> **选段**
# # # # #
【Vue3】源码探索之旅：compiler-core之parseChildren函数（二）

简言

parseChildren函数是在baseParse函数中作为createRoot函数的子节点参数传入的，今天来探索下parseChildren函数。
parseChildren在 compiler-core/src/parse.ts文件内。
在这里插入图片描述

parseChildren

这个函数就是用来解析模板字符串内容的，里面有个while循环以栈的形式不断读取模板字符串进行解析，直到解析完毕，然后进行空白处理并返回对应的节点数据。

传参：

context ---- 解析上下文（createParserContext函数根据模板字符串和配置得到的）。
mode ---- 文本模式。vue将模板字符串分为5个类型（见下面：DATA代表普通的元素标签，RCDATA代表textarea标签，RAWTEXT代表文本）。
ancestors — 祖先节点，类型为元素节点数组。

文本模式：

export const enum TextModes {
  //          | Elements | Entities | End sign              | Inside of
  DATA, //    | ✔        | ✔        | End tags of ancestors |
  RCDATA, //  | ✘        | ✔        | End tag of the parent | <textarea>
  RAWTEXT, // | ✘        | ✘        | End tag of the parent | <style>,<script>
  CDATA,
  ATTRIBUTE_VALUE
}

源码

function parseChildren(
  context: ParserContext,
  mode: TextModes,
  ancestors: ElementNode[]
): TemplateChildNode[] {
  const parent = last(ancestors)
  const ns = parent ? parent.ns : Namespaces.HTML
  const nodes: TemplateChildNode[] = []

  while (!isEnd(context, mode, ancestors)) {
    __TEST__ && assert(context.source.length > 0)
# # # # #
> **任务要求**
1. 请照原样抄写选段中从“parseChildren在”开始、到“ancestors — 祖先节点，类型为元素节点数组。”结束的这一部分。
2. 根据选段，parseChildren函数里的while循环起什么作用？循环结束后函数还要做哪些处理？

> **原始数据**
# # # # #
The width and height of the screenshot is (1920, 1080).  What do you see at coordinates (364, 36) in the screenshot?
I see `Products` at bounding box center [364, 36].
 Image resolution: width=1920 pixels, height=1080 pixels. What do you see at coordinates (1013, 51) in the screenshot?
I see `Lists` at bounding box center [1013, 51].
# # # # #
> **各题答案**
1.
parseChildren在 compiler-core/src/parse.ts文件内。
在这里插入图片描述

parseChildren

这个函数就是用来解析模板字符串内容的，里面有个while循环以栈的形式不断读取模板字符串进行解析，直到解析完毕，然后进行空白处理并返回对应的节点数据。

传参：

context ---- 解析上下文（createParserContext函数根据模板字符串和配置得到的）。
mode ---- 文本模式。vue将模板字符串分为5个类型（见下面：DATA代表普通的元素标签，RCDATA代表textarea标签，RAWTEXT代表文本）。
ancestors — 祖先节点，类型为元素节点数组。

2. 这个while循环以栈的形式不断读取模板字符串并进行解析，直到解析完毕。循环结束后，函数进行空白处理，然后返回对应的节点数据。